== What to produce ==
Give everything from the line containing "1024x630 pixels." down to the line containing "coord(476,647)" as a numbered list, leaving out any blank lines.

== Record set ==

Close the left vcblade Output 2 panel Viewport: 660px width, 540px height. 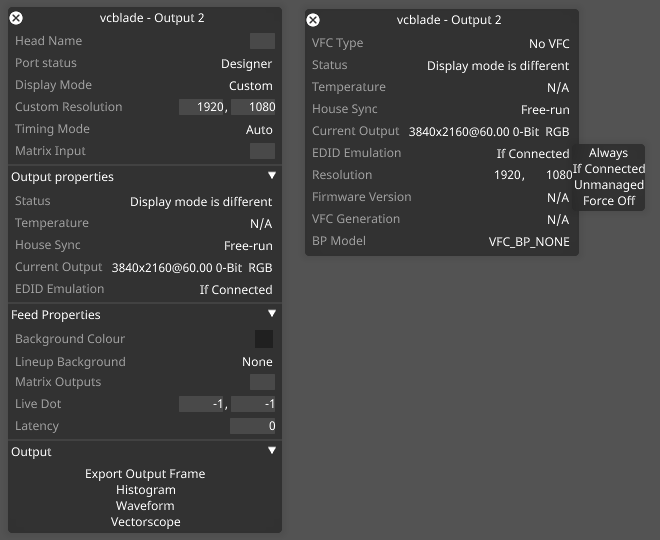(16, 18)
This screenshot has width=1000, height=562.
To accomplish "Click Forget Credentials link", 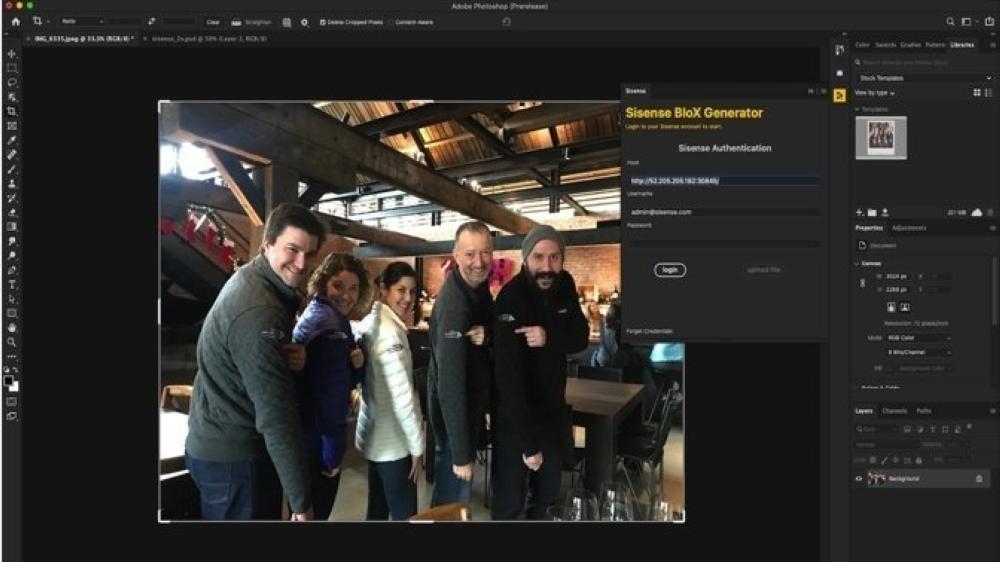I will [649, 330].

...

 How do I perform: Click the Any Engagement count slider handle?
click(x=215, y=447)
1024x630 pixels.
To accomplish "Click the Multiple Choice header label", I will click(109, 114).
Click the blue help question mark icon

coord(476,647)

== Final result ==
1. 1024x630 pixels.
2. To accomplish "Click the Multiple Choice header label", I will click(109, 114).
3. Click the blue help question mark icon
4. coord(476,647)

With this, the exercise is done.